Actually, you can’t visit the crown at all without serious planning. “On busy days you’re talking 25,000 people on a small island, and 500 a day get to the crown,” said Michael Amato, the lead park ranger for the Statue of Liberty National Monument. “Right now we’re sold out until late October, early November.” So it’s not so simple as “plan in advance.” You need to check on what’s available only in advance — say, tickets for a performance.
The ultimate way to avoid crowds is to visit during the off-season; in other words, not now. Many dismiss off-season travel as unviable because of school schedules, but remember American Thanksgiving and spring breaks (if they don’t fall over Easter week) don’t mirror other countries’ vacations.
Some American habits can play to your advantage. “Americans love to eat early,” said Eike Schmidt, the director of the Uffizi Galleries. “Have an early lunch, and get to the Uffizi something like 1 p.m., when the vast majority of people head off to eat.”
Timed tickets can often be bought days in advance and are increasingly available at crowded attractions around the world. At the Uffizi, they cost 4 euros extra (boosting admission to 16.50 euros, about $18) and take care of waiting in line, if not the crowds.
You can buy them at the official Uffizi website, uffizi.org*, if you can find it. Unofficial sites that look official are rampant. They often look good and sometimes contain good information, but look out. “You can pay $30 or $40 on a fake website,” Mr. Schmidt said. “And sometimes the tickets do not exist” — that is, they’re fakes. Even when they’re just reselling real tickets, look out for markups. For example, uffizi.com, one of the unofficial sites, charges 24.99 euros (about $27.35), and it even marks up the audio guides.
The official site is bare-bones and difficult to find (and is getting an upgrade). If you’re ever having trouble finding the official site of any attraction, search for it on a trusted travel site — say, LonelyPlanet.com — and follow the links.
Between planning and traveling, a lot can change. Keep up to date, Jade McKellar, the director of visitor experiences at the Sydney Opera House,said in an email. “If you’re looking for inspiration,” she said, “follow us on social media and sign up for our newsletter.”
The Opera House’s Facebook page, for example, recently posted information on the free two-day Homeground festival in October, featuring indigenous musicians from around the world.

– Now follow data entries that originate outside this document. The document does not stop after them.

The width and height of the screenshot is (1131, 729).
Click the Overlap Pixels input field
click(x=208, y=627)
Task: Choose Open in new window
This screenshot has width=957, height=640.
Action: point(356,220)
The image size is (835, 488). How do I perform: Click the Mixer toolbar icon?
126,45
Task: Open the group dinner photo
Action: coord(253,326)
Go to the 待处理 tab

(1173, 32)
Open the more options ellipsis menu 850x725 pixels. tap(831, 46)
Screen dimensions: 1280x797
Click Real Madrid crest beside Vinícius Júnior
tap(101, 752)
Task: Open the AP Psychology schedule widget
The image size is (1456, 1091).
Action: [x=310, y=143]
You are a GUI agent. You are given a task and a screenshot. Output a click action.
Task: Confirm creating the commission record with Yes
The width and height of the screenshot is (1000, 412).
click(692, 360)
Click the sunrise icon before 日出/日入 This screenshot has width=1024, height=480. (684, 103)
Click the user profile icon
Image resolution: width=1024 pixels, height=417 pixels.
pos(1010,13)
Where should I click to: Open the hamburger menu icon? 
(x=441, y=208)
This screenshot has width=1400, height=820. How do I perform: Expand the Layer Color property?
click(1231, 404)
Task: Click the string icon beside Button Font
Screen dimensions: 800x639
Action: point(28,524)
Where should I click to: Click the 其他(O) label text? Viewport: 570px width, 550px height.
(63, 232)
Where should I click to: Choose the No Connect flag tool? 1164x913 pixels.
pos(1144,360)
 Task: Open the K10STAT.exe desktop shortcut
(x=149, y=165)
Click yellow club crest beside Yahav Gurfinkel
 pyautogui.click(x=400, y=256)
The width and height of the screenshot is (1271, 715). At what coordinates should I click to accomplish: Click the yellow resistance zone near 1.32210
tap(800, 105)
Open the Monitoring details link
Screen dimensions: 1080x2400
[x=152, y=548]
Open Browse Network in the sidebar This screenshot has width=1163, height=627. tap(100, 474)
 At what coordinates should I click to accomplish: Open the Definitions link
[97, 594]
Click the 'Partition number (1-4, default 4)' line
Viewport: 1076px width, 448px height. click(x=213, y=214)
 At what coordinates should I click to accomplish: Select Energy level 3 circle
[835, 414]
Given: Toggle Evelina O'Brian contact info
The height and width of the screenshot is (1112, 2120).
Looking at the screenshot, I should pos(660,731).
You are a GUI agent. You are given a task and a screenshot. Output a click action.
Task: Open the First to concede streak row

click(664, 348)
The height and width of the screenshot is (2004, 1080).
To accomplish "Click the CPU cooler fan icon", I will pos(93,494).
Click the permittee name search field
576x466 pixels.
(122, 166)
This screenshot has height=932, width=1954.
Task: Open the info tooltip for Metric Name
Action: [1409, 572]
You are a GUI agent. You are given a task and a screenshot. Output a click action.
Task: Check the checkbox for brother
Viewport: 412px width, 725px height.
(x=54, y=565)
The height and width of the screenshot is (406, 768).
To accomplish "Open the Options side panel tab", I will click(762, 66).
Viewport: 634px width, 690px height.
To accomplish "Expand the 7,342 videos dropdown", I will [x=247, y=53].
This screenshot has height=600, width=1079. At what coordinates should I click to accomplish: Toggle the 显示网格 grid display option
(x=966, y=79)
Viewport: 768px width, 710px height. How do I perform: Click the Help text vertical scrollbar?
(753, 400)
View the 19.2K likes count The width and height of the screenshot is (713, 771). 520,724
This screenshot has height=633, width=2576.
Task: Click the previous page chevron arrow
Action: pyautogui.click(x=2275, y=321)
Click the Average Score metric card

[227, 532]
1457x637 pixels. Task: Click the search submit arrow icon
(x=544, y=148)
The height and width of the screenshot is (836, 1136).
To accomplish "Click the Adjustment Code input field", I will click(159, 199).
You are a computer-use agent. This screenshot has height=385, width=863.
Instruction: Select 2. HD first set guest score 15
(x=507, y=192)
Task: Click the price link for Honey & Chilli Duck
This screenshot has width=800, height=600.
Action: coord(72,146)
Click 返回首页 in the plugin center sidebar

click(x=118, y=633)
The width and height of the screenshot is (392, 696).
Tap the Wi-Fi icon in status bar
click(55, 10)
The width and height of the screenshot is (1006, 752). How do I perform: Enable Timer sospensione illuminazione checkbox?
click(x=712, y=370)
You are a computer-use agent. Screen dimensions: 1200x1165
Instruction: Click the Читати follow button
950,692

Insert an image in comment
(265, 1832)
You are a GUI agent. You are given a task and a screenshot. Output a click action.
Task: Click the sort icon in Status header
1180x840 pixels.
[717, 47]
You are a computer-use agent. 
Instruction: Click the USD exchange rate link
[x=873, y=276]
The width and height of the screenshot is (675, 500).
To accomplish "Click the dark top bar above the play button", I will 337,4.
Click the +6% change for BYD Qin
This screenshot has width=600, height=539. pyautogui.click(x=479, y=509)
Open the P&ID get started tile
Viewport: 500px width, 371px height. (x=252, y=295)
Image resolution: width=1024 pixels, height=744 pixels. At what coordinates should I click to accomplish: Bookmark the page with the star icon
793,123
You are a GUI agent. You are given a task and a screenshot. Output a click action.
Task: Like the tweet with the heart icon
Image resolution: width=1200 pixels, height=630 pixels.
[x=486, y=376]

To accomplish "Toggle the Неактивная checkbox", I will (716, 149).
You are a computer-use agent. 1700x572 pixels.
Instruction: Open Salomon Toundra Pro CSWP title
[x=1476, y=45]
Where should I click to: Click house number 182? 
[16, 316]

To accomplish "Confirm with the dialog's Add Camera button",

In another development somewhat lower on the cultural scale, the Statue of Liberty’s Instagram account recently noted a new wave of visitors to Ellis Island: Pokémon.
Ms. McKellar noted that too many visitors “stop at the selfie.” Even without planning, visitors can often buy tickets for events that run 363 days a year. But like many sites, a true visit means dedicating a full day, something a rushed traveler might be loath to do but should do. You may want to append to a tour of the Sydney Opera House a pretheater dinner at the locavore Australian restaurant Bennelong, and an evening performance. (Just be aware that reservations at Bennelong need to be made well ahead.)
Another reason to set aside more time: Visitors skip the less-famous but equally worthwhile, often beautifully complementary sites nearby.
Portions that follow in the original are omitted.